■ Work instructions:
(a) Reproduce the passage of the wills FAQ starting at "A Will is a" and ending at "Will is valid?".
(b) Carry on the wills FAQ from its final line.

[Begin Quoted text]

Wills Frequently Asked Questions

As the largest Will maker in NSW we have complied a list of the most commonly asked questions relating to Wills:

If, after reading these you have any futher questions relating to Wills please contact your nearest branch of the NSW Trustee & Guardian on 1300 364 103 or fill out our enquiry form.

1. What is a Will and why do I need one?

A Will is a legal document that sets out who you want to receive your assets when you die. Making a Will is the only way you can ensure your assets will be distributed according to your wishes when you die. Studies show that at least 45% of Australians do not have a valid Will. If you die without a Will your estate will be distributed according to a pre-determined formula and, if your only living relatives are more distant than cousins, your estate will pass to the government.

2. How do I ensure my Will is valid?

[End Quoted text]
[Begin Given material]

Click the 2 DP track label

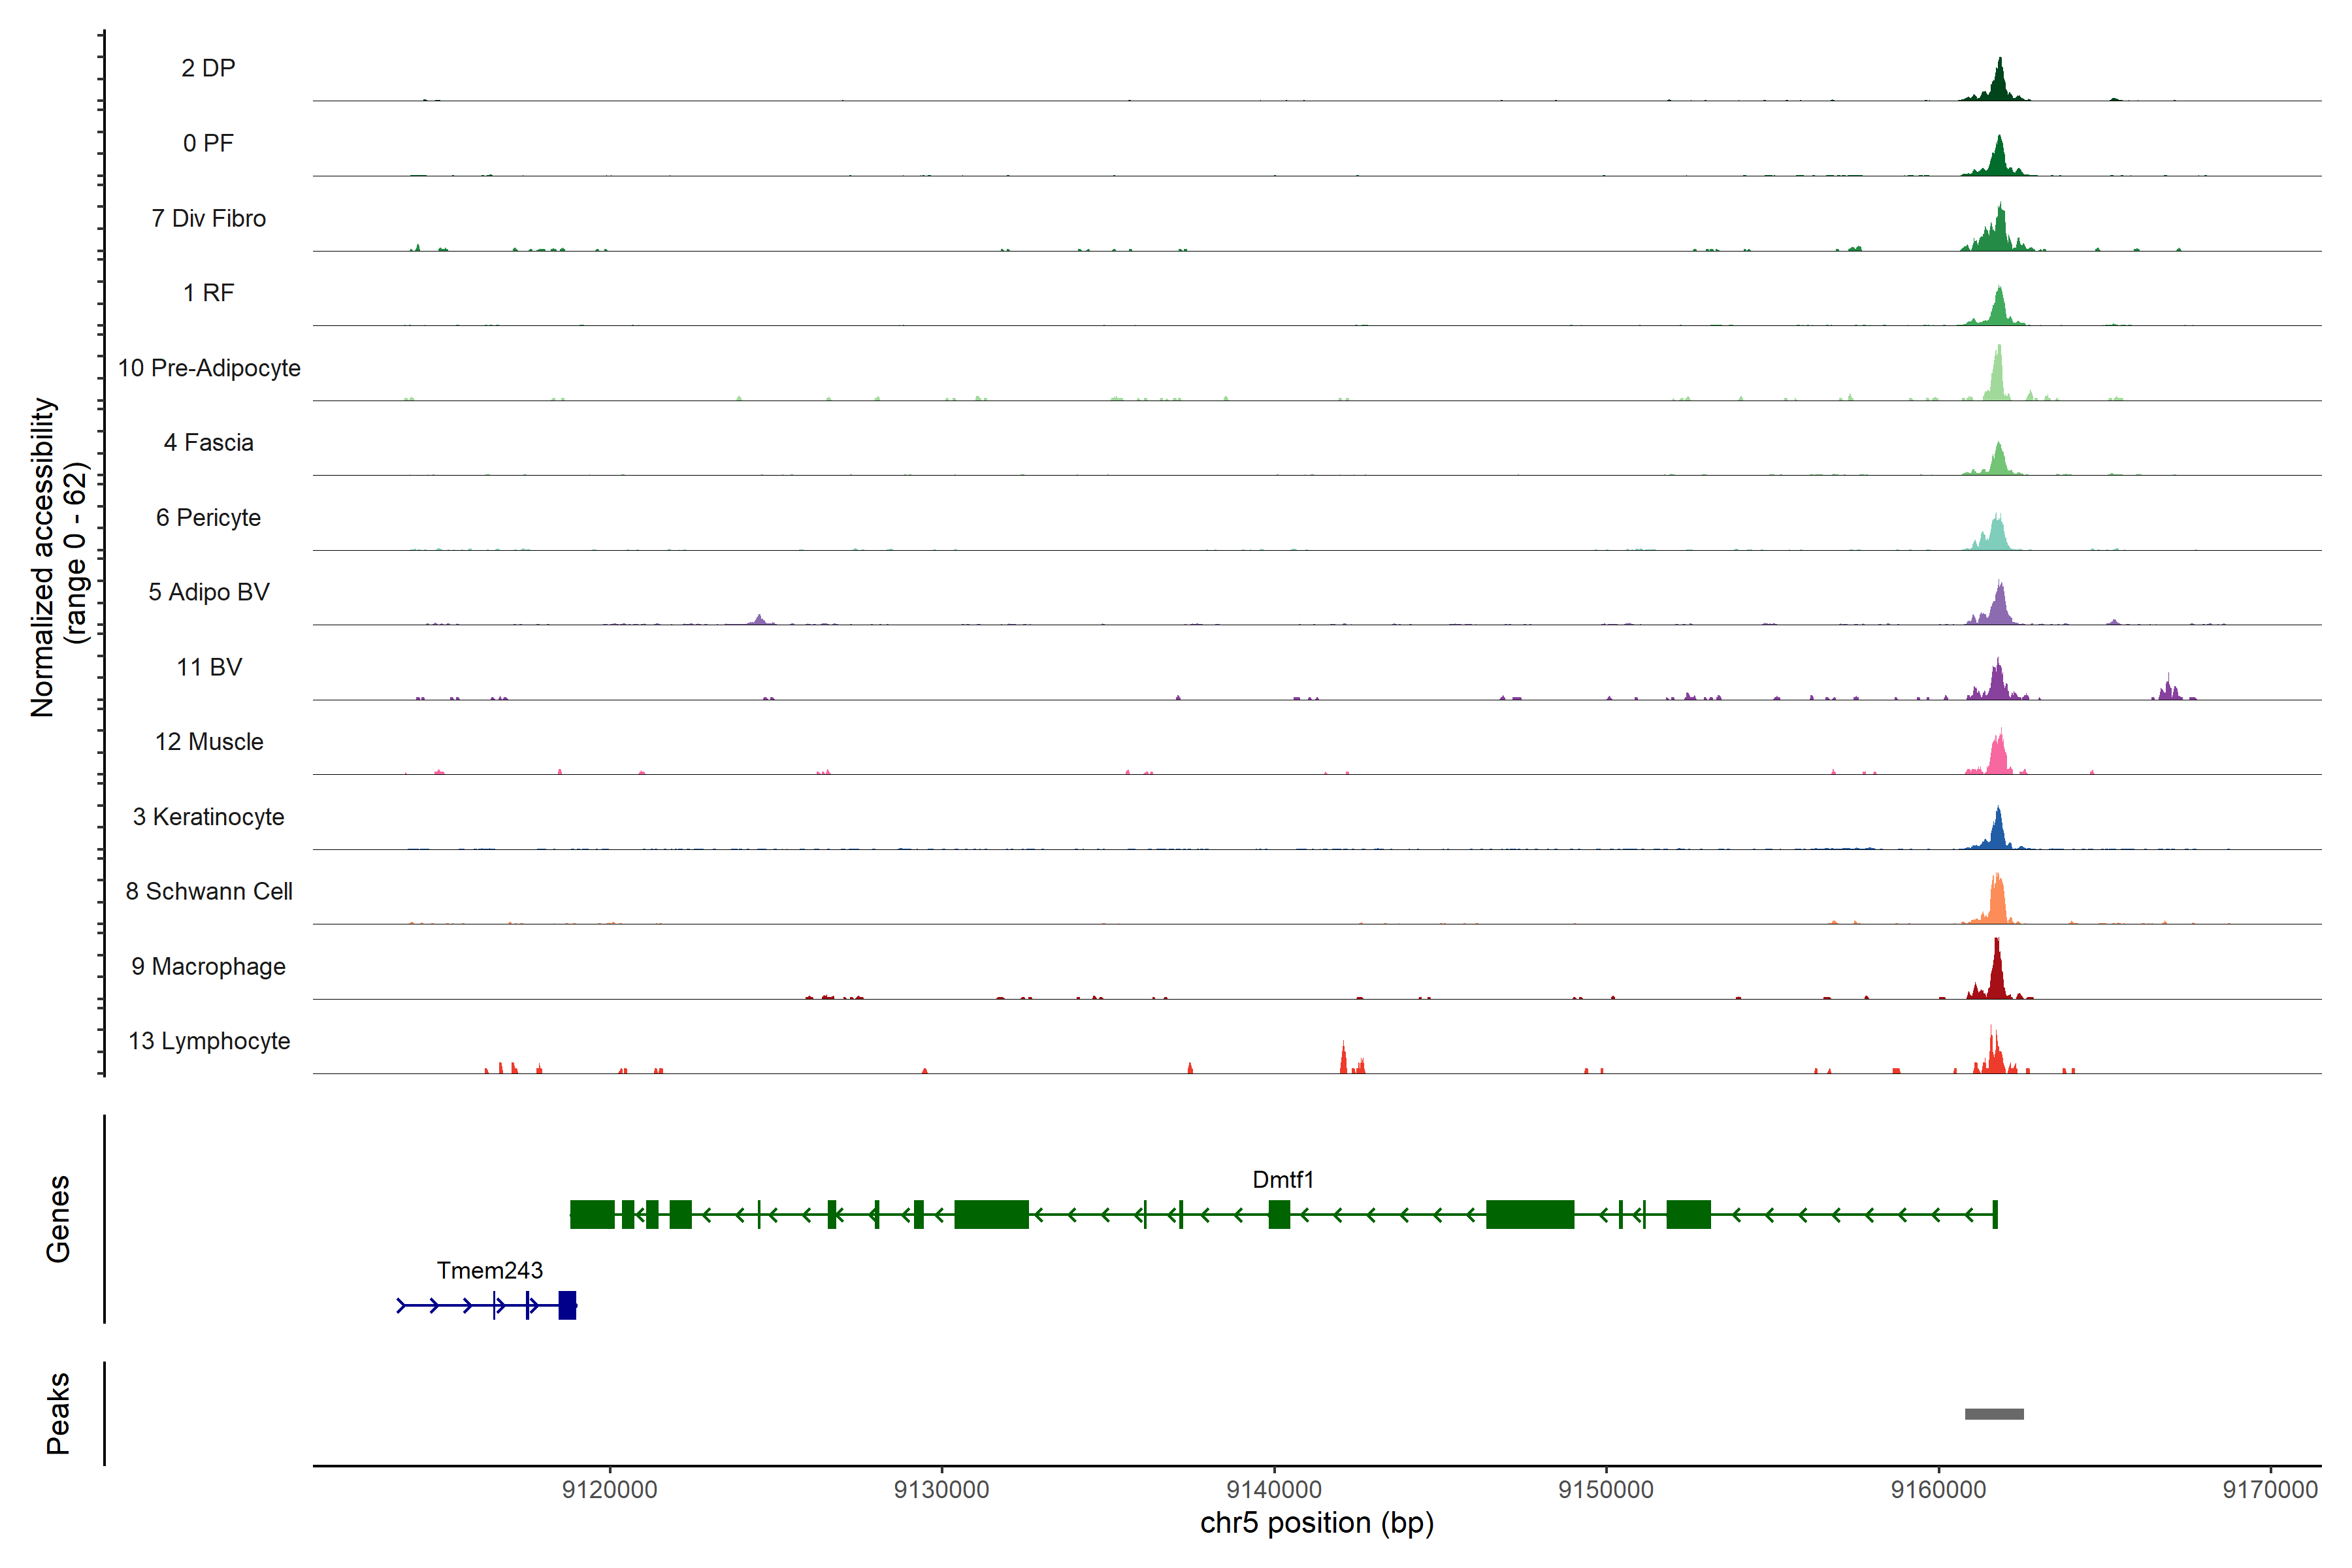[208, 68]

[End Given material]

■ Answers for the exercise:
(a)
A Will is a legal document that sets out who you want to receive your assets when you die. Making a Will is the only way you can ensure your assets will be distributed according to your wishes when you die. Studies show that at least 45% of Australians do not have a valid Will. If you die without a Will your estate will be distributed according to a pre-determined formula and, if your only living relatives are more distant than cousins, your estate will pass to the government.

2. How do I ensure my Will is valid?

(b)
For a Will to be valid it needs to comply with certain criteria:

  • Unless married, you must be over 18 years old (The Supreme Court can approve a Will for people under 18 only in exceptional circumstances)
  • It must be in writing - it can be handwritten, typed or printed
  • It must be signed by the person making the Will and witnessed by two or more witnesses (beneficiaries should not be a witness as it may cancel out their entitlement)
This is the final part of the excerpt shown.